Origine du kanji de wana et usage du mot aujourd’hui

Dans le kanji 罠, il y a le composant 民 que vous connaissez probablement avec le sens “peuple” (国民 kokumin “peuple du pays” = citoyen). Cependant à l’origine, comme l’atteste les dictionnaire étymologiques de kanji tel le Shinkangorin, il aurait représenté un œil percé. On présume que c’est celui d’un esclave auquel on a ôté la vue. C’est pourquoi on suppose que 罠 s’interprète comme “filet (罒) qu’on ne voit pas (民)“. Je précise que le mot wana existait en japonais avant son association avec ce kanji et qu’il désignait en premier lieu les pièges pour animaux. Dans un premier temps, il s’agissait d’un mécanisme de forme ronde réalisé avec une corde et du bambou puis ça s’est élargi à tous les pièges.

C’est à dire le fameux “trou de loup” (落とし穴 otoshi-ana “trou dans lequel on fait tomber”), le ネズミ捕り (nezumi-tori “attrape souris”)… 罠にかかる (wana ni kakaru) : tomber dans un piège.
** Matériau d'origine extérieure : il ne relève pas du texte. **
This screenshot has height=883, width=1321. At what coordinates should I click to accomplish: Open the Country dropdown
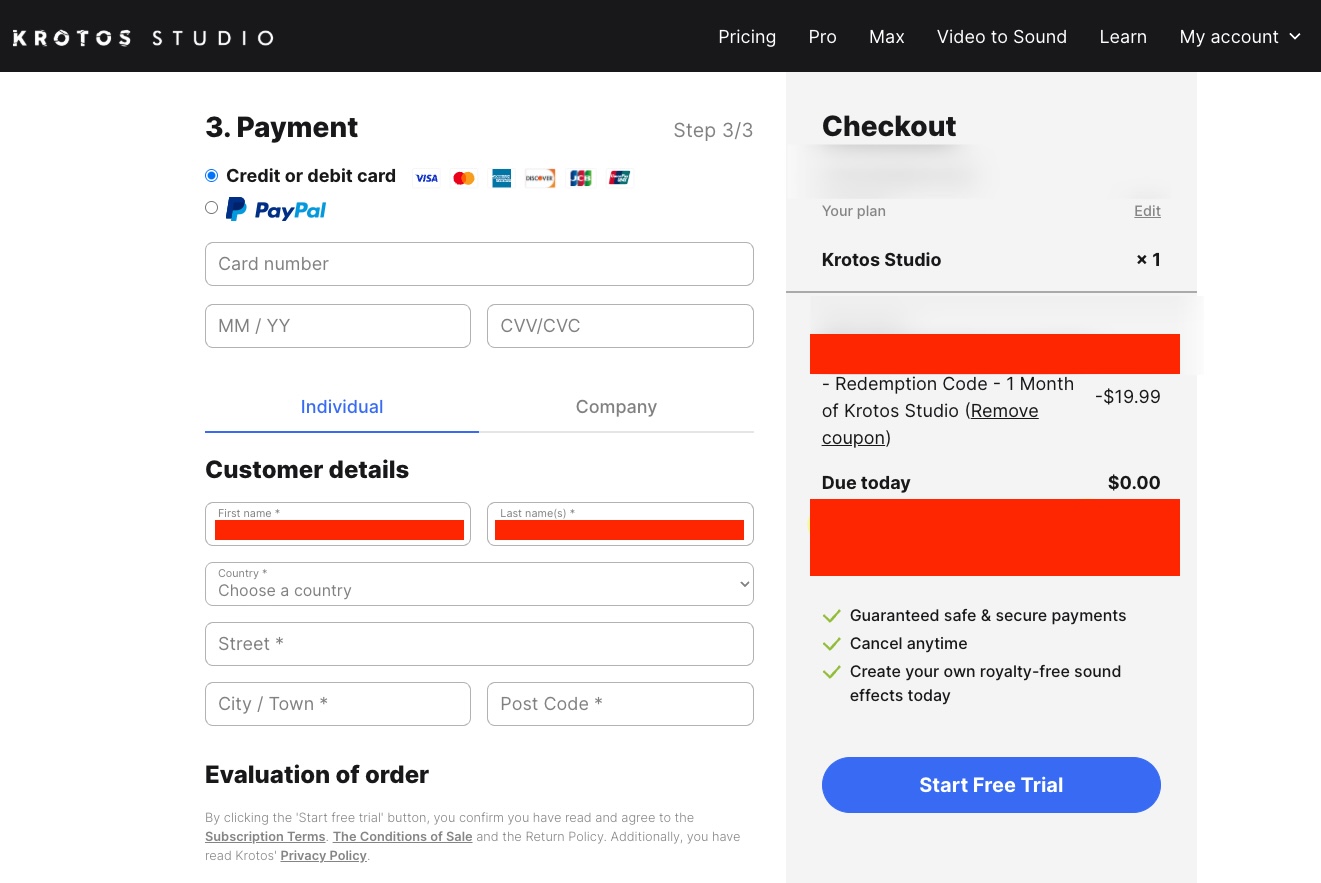[479, 584]
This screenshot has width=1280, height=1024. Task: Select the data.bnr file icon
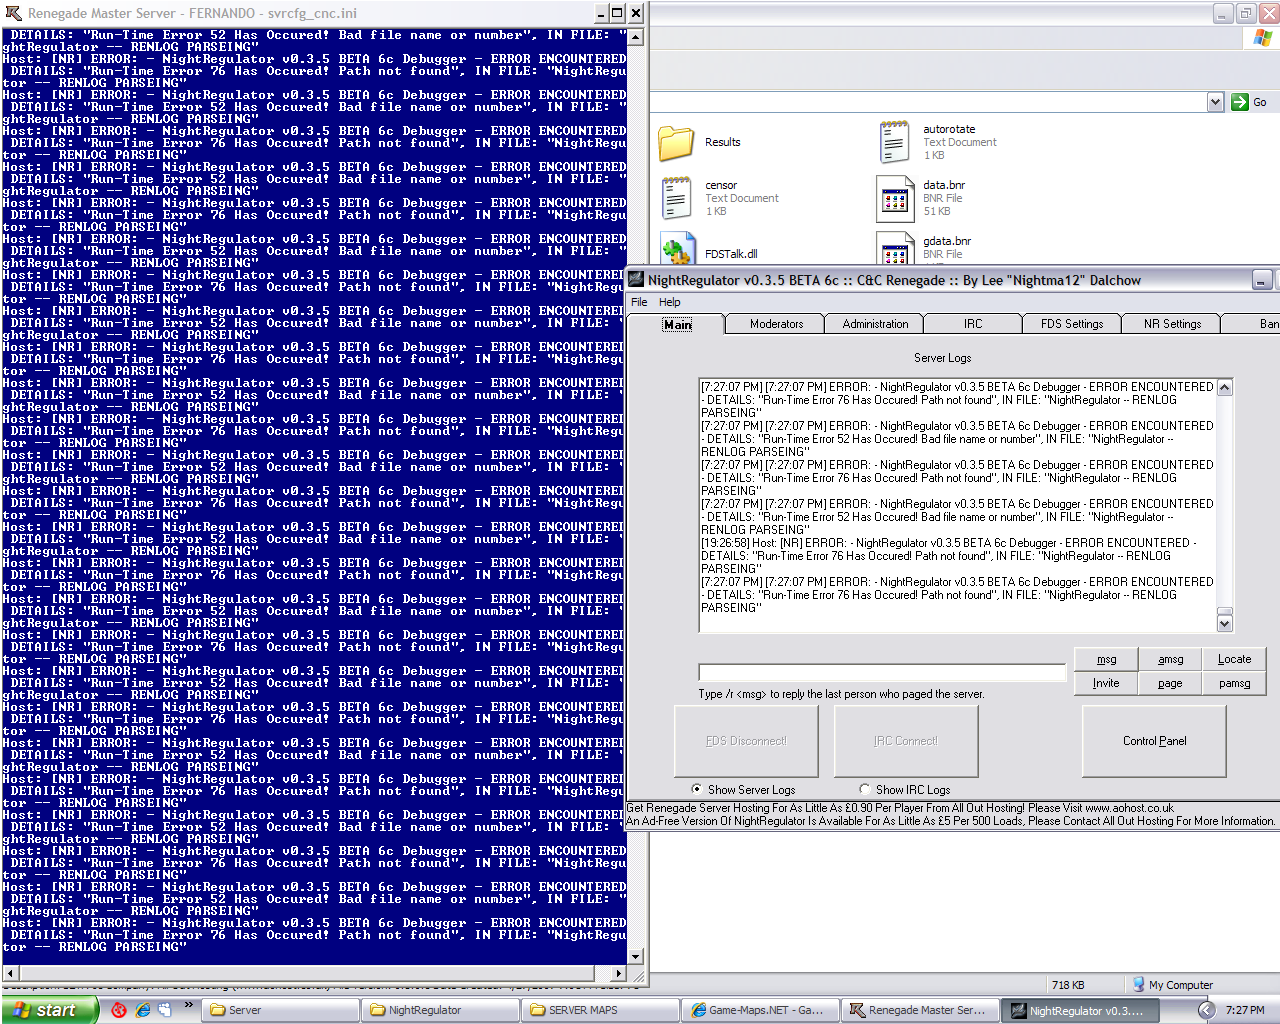point(894,198)
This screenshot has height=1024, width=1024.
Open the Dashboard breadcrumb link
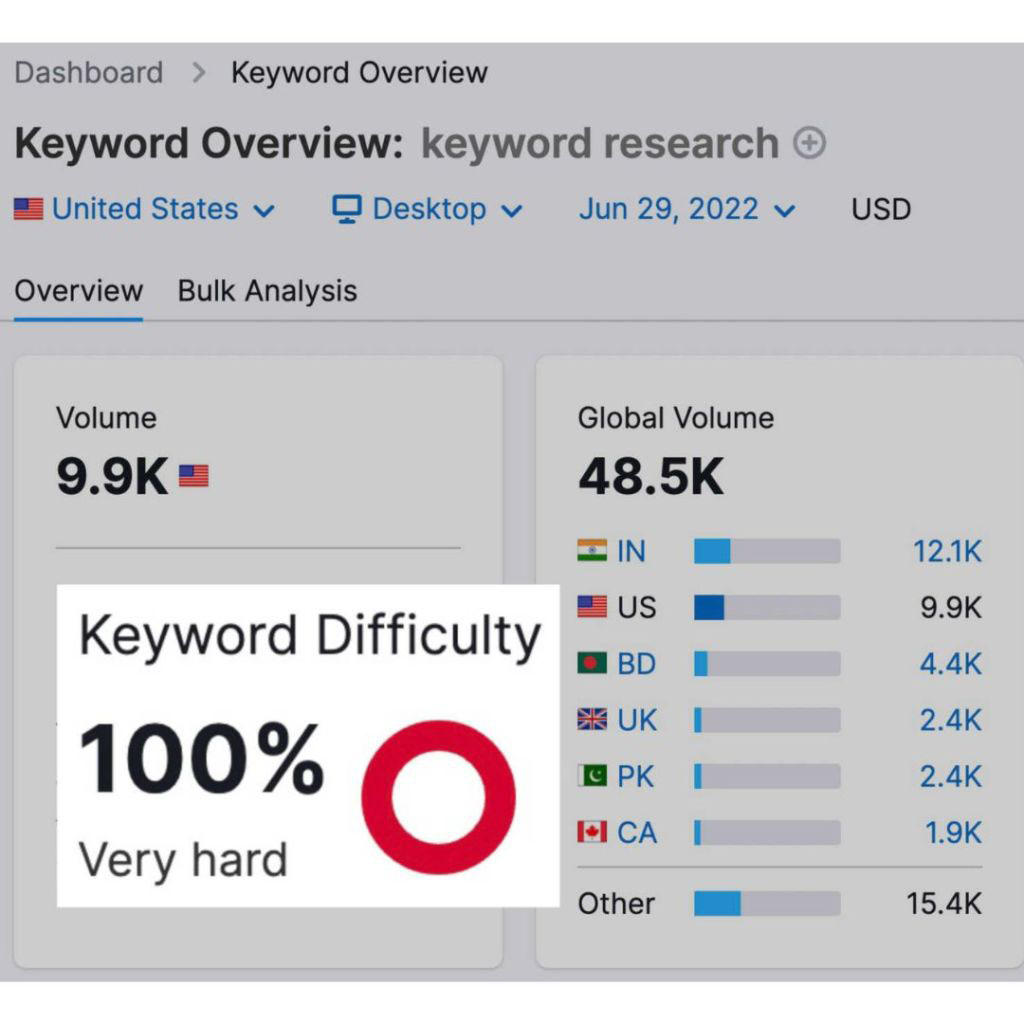88,72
Lorsqu’on arrive au XVIIIe siècle, notre wana prend une autre tournure puisqu’un sens figuré fait son apparition. Cela se fait en même temps que otoshi-ana et les deux permettent aujourd’hui de désigner le piège d’un professeur vicieux ou d’une personne malintentionnée. うまい話には罠/落とし穴がある (umai hanashi ni ha wana/otoshi-ana ga aru) : derrière de belles paroles se cache un piège.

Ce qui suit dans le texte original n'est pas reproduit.